__SOURCE MATERIAL__:
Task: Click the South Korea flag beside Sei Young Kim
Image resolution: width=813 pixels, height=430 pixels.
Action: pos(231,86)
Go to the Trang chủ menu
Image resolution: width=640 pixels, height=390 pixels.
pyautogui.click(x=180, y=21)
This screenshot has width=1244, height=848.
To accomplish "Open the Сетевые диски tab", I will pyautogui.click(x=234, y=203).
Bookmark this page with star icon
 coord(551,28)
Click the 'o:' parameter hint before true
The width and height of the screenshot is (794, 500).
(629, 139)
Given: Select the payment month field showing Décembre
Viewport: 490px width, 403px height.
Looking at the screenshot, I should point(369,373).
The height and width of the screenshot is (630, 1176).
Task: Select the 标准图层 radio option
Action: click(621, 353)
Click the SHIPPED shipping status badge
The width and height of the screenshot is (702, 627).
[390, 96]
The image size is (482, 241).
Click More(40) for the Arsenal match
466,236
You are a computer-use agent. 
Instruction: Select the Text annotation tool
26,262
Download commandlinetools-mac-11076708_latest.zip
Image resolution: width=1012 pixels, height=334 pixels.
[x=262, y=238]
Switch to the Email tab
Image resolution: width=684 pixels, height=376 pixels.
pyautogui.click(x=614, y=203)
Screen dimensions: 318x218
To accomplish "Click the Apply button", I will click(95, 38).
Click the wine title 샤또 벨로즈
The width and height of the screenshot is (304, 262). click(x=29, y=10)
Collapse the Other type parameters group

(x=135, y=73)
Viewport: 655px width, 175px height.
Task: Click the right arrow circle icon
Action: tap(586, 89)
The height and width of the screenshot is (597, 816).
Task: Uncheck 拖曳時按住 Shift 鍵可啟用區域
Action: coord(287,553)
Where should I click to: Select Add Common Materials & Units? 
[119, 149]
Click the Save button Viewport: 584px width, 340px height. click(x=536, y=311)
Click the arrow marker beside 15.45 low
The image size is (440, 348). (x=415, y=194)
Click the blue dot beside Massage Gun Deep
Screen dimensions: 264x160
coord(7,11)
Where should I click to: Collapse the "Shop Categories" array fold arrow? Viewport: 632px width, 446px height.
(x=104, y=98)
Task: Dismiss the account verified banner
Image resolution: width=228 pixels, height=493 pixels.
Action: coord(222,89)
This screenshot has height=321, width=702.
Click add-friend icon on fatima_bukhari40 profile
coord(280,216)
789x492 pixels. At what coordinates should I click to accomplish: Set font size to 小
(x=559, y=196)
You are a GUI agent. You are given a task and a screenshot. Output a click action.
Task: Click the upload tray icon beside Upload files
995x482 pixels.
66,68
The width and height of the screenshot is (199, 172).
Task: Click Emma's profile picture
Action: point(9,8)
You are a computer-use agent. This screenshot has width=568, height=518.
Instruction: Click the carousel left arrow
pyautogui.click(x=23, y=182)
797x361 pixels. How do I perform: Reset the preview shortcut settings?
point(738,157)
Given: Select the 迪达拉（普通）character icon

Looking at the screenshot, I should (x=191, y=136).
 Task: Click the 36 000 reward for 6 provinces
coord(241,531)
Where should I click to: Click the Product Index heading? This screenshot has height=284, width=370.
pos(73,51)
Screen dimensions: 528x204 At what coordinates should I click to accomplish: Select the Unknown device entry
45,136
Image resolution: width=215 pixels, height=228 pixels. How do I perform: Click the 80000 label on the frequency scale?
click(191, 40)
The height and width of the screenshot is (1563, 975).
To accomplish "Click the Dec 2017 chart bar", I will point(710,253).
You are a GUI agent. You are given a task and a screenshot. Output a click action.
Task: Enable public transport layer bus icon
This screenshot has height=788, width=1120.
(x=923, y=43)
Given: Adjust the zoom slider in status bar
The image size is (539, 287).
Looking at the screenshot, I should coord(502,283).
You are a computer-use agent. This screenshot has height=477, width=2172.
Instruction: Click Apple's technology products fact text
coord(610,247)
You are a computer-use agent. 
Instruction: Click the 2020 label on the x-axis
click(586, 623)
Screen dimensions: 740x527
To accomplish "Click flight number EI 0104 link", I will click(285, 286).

__ACTION ITEM__: Every line with "computer" in it should be copied from the entries.

__ANSWER SPACE__:
You are a computer-use agent. 
You are a computer-use agent. This screenshot has width=568, height=518.
You are a computer-use agent. This screenshot has height=477, width=2172.
You are a computer-use agent. 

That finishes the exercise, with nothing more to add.